Dass das Areal trotzdem noch nicht ausgebucht ist, liegt vor allem daran, dass es noch keine Wasserver- und -entsorgung für die Wohnmobile gibt – die wird erst in den nächsten Wochen fertig. Zwar kostet die Nacht deshalb derzeit nur zehn statt 20 Euro. Außerdem bietet Lechner neben einem schönen Biergarten und der guten Straßenbahnanbindung in die Innenstadt mit einer großen Toilette und einem Gartenschlauch Abhilfe bei dem Wasserproblem – aber einige Caravan-Fahrer schreckt das wohl trotzdem ab.
„Wenn es nicht mehr schön ist, ziehen wir weiter“: Das Ehepaar Krauth aus Ravensburg vor seinem Wohnmobil. Foto: Philipp Rothe"In unserer Handy-App stand, dass der Platz noch nicht fertig ist", berichtet auch Klaus Krauth. "Uns stört das nicht groß, aber manche andere offenbar schon." Denn alle anderen Anlagen, die das Paar in den letzten zwei Wochen angefahren habe, seien komplett voll gewesen. "Nur hier nicht. Das ist eigentlich schade – bei dem schönen Plätzchen." Doch jetzt, an dem heißen Wochenende und mit dem Ferienstart, wird sich das ändern, ist Lechner überzeugt.
Dabei will ihm aber auch die Stadtverwaltung helfen – und stärker gegen die Wohnmobilisten vorgehen, die ihre Fahrzeuge in Neuenheim unterhalb der Ernst-Walz-Brücke abstellen. Bislang war das der Caravan-Hotspot in Heidelberg. Und auch am Donnerstagabend standen dort knapp zehn Wohnmobile aus allen Teilen der Bundesrepublik.
Erlaubt war das Campen am Neckarufer aber eigentlich nie. Eine Nacht darf man in Heidelberg auf öffentlichen Parkplätzen in seinem eigenen Auto übernachten, länger nicht. Doch bislang verfolgt das der Gemeindevollzugsdienst in Neuenheim eher halbherzig. Viele Fahrzeuge, die am Donnerstagabend dort stehen, waren auch am Mittwoch schon vor Ort und auch am Freitag noch zu sehen. Das soll sich ändern, wie ein Sprecher der Stadt ankündigt: "Das Haltverbot in dem Bereich wird ab sofort stärker kontrolliert – mit dem Ziel, dass in der verlängerten Uferstraße zukünftig gar kein Wohnmobil mehr parkt." Man werde in den kommenden Wochen beobachten, wie sich die Lage entwickele, und behalte sich weitere Maßnahmen vor.
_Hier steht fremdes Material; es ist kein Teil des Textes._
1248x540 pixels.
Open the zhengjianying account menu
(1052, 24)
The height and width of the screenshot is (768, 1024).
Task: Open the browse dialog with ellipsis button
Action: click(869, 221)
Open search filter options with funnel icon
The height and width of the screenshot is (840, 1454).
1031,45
Dem Ehepaar Krauth kann das egal sein. Sie stehen schließlich auf der legalen Alternative in Kirchheim – und sind damit rundum zufrieden. Nach einem ruhigen Nachmittag am Donnerstag auf der Anlage ging es für die beiden Rentner und das Hündchen am Freitag in die Stadt und heute nach Hause – zumindest ist das der Plan, aber: "Wir bleiben so lange es schön ist. Und wenn es nicht mehr schön ist, ziehen wir weiter", sagt Klaus Krauth. Mit dem Wohnmobil sei man schließlich so flexibel. "Den Vorteil haben wir."